**Work required**
Select every line of the material below that contains the string "dimensions". Capital and lowercase letters count as different.

**Material provided**
-*-

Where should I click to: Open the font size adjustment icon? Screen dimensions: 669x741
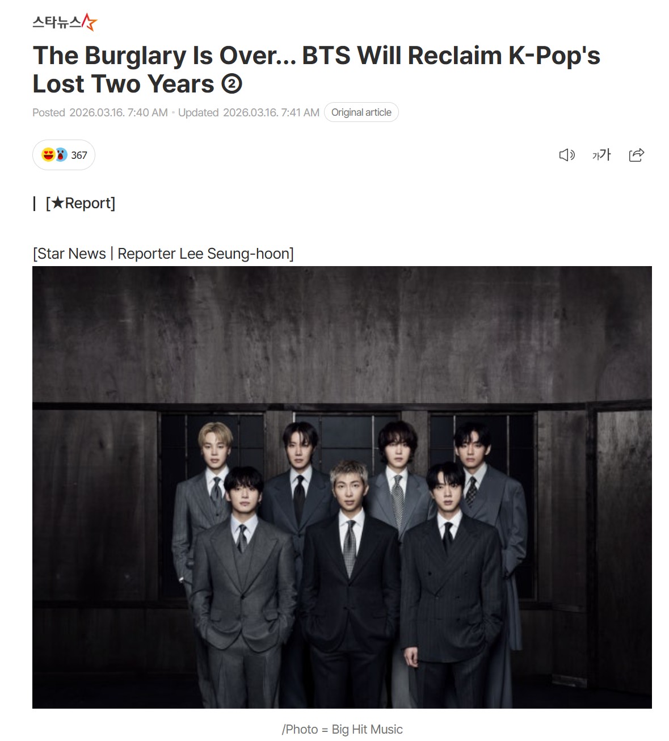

-*-

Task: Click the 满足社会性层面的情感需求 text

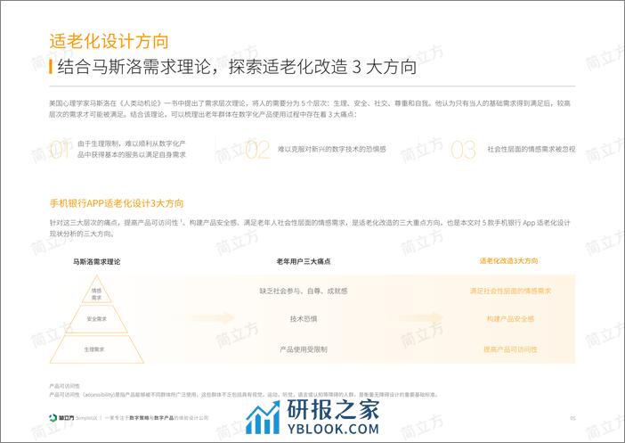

-*-

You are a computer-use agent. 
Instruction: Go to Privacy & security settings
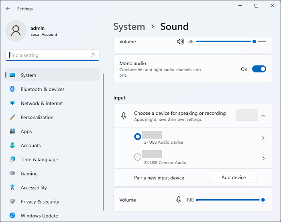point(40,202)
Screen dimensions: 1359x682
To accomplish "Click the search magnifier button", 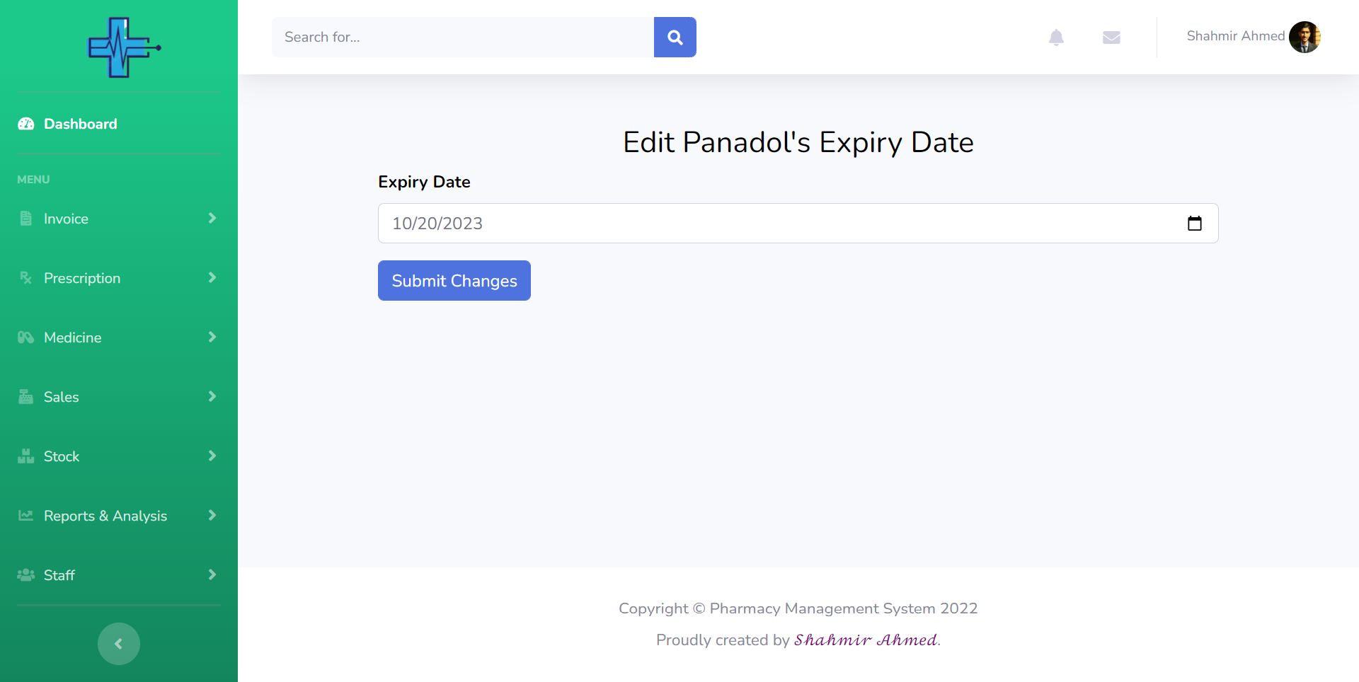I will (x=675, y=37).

-*-

**Solution**
Where should I click to: Open the font size adjustment icon? Screen dimensions: 669x741
Screen dimensions: 1359x682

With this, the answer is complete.